→ **DOCUMENT TEXT**:
+ + + + +

New Year, New Emitter

The quest for an ideal light source

We can easily forgive a child who is afraid of the dark; the real tragedy of life is when men are afraid of the light. Not Plato

What exactly is an electron emitter? Think of it as a very fancy light bulb, but for electrons instead of photons.

Traditional optical microscopes use light to illuminate a sample. Sunlight, LEDs, lasers, or any other source of light can be used. The light is reflected off the surface (or in the case of mostly transparent things, through the body) of whatever you want to examine. Lenses focus that light into an image that you can see with your naked eye or a camera.

The trouble with using light as an illumination source is that it moves as a wave. Even if your light source is completely uniform, and your optics are perfectly manufactured and aligned, the smallest features you can hope to resolve can be no smaller than about half the wavelength of the light you use. This is known as the diffraction limit. (Emerging techniques and materials may overcome this limit in certain circumstances, but this is a very active area of research and not likely to be something you’ve got on your bench just yet.) For imaging anything smaller than a couple of hundred nanometers, light simply becomes impractical.

+ + + + +

→ **ENTRIES PROVIDED**:
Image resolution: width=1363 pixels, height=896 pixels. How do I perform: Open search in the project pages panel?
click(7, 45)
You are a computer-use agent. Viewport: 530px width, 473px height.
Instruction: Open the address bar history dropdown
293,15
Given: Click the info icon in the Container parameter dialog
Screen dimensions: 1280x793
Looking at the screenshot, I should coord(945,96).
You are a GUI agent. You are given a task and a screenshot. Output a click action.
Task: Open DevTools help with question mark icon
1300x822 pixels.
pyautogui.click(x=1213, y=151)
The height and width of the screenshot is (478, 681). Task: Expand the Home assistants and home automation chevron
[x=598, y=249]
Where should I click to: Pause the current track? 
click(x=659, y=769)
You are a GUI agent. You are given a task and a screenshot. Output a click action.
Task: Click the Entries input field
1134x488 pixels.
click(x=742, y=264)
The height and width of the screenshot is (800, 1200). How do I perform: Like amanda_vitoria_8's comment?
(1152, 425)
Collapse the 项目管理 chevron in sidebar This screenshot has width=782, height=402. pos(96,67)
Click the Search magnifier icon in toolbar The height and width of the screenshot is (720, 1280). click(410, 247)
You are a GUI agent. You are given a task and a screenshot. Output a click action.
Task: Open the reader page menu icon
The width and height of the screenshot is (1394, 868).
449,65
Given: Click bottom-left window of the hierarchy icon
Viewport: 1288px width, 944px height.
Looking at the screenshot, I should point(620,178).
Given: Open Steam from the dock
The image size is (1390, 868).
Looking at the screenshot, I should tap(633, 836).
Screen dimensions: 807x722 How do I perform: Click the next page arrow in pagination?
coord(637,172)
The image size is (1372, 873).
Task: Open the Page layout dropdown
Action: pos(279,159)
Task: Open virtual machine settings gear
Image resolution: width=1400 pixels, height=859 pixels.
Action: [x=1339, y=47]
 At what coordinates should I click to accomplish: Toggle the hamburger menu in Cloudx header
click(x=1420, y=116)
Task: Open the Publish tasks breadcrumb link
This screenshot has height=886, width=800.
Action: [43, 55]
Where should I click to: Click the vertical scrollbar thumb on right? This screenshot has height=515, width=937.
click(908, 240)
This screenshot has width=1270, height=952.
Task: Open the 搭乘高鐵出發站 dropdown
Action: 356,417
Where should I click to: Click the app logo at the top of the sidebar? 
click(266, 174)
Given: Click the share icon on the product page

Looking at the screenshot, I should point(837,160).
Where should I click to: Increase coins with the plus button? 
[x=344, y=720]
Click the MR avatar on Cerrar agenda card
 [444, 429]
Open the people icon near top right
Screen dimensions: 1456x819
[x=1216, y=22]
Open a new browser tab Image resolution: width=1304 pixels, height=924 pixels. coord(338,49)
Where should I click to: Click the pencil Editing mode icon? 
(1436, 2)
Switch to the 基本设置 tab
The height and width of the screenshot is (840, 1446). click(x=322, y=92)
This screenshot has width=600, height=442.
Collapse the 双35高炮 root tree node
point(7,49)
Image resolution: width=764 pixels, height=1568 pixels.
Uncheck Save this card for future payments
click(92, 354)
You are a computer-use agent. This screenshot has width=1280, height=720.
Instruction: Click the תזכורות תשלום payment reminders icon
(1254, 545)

+ + + + +

→ **INSTRUCTION 1**:
In the electron emitter text, what is the name for the limit that keeps optical microscopes from resolving features smaller than about half the wavelength of the light used?
→ **INSTRUCTION 2**:
Rewrite a passage of the electron emitter text, beginning at the words "The quest for" and stopping after "or a camera.", with "photons" changed to "particles of light".
The entries aren't needed here.

→ **FULL OUTPUT 1**:
The diffraction limit.

→ **FULL OUTPUT 2**:
The quest for an ideal light source

We can easily forgive a child who is afraid of the dark; the real tragedy of life is when men are afraid of the light. Not Plato

What exactly is an electron emitter? Think of it as a very fancy light bulb, but for electrons instead of particles of light.

Traditional optical microscopes use light to illuminate a sample. Sunlight, LEDs, lasers, or any other source of light can be used. The light is reflected off the surface (or in the case of mostly transparent things, through the body) of whatever you want to examine. Lenses focus that light into an image that you can see with your naked eye or a camera.